The stock answer to “why?” was that each individual has to develop a relationship with the horse that engenders respect. Body language, technique, and tools all had to be perfectly honed to get that respect and control. I worked hard on it. The split-second timing so necessary when working with stallions and dangerous horses. The hot-potato release. “Getting big” when necessary to increase pressure beyond what the rope and halter could provide. All these tools and techniques worked, provided you had the skill, strength and sense of timing. I didn’t get any of these things quickly. In fact, I was the laughing stock of the barn for a while.
On Saturday at the Ride With Pride Clinic, Sandy Rakowitz said something that allowed me finally to understand what is so different between natural horsemanship as it’s practiced by some of the big names today and the Tellington TTouch Equine Awareness Method® (T.T.E.A.M).
After demonstrating one of the most effective T.T.E.A.M leading positions and allowing trainees to try it out on the horses, the folks were asking questions and discussing their successes. Sandy used the term, handler independent when responding to a question about what makes this method so universally effective.

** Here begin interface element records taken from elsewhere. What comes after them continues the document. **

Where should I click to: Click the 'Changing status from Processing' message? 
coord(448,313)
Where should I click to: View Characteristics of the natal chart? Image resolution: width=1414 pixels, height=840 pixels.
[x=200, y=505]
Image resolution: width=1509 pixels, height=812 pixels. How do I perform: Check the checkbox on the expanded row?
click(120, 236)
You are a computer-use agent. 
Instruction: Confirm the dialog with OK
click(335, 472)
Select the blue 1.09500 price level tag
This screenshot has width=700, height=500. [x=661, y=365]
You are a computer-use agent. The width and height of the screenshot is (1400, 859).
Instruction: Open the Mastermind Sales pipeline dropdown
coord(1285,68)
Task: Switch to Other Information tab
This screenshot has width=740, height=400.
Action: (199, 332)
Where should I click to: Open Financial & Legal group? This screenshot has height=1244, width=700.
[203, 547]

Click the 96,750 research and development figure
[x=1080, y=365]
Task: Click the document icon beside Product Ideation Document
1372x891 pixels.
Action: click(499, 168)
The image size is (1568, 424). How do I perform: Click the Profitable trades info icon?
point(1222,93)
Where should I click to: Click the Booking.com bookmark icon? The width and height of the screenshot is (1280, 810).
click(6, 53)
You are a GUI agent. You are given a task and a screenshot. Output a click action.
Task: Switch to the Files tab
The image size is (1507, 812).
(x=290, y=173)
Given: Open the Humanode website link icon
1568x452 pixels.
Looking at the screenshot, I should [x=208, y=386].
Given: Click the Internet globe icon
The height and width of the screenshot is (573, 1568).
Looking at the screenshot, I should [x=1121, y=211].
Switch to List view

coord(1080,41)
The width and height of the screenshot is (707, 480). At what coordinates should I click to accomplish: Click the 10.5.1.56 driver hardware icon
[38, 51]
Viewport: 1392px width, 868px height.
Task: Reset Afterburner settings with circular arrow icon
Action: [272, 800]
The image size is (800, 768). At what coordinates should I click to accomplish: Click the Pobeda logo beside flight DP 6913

A lightbulb went off in my head. I knew Sandy had nailed the fundamental strength of T.T.E.A.M, and at the same time neatly differentiated it from the natural horsemanship I’d been taught. They are light years apart.
The term, handler independence indicates that what a horse learns through the T.T.E.A.M leading exercises is independent of the handler. Because the method allows for learning skills rather than learning fear and respect toward an individual handler, it doesn’t matter who handles him in the future: a small child, a gruff groom, a skilled rider.
How is this accomplished? TTouch is used in conjunction with ground exercises to train the horse’s mind. I’ve written before about how TTouch affects the brainwaves to facilitate a natural brain wave state conducive to calm, secure learning. When the horse’s brainwaves are aligned for optimal receptiveness and learning while being taught new skills, anxiety levels are low, and he is able to accept new situations and learn new tasks.
Research has shown that skills learned in a state of calm are more easily generalized, or able to be applied over a range of situations. This includes different handlers. This would have solved natural horsemanship my problem right away!
In the context of a therapeutic riding program, it is important for the horses to respond similarly to the same cues from many different handlers such as side walkers, lead walkers, physical therapists, and occupational therapists. How hard it would be for all these employees and volunteers to learn rope and halter skills and round pen techniques, or to perfect the concept and application of pressure and release while still doing their jobs with the children! Especially when it’s not necessary.
Using time-tested techniques of Tellington TTouch and T.T.E.A.M over the course of a few training sessions each year, all participants can learn the skills necessary to maintain a mutually respectful relationship with a calm and confident horse who is capable of doing his heroic job, independent of variations in handler.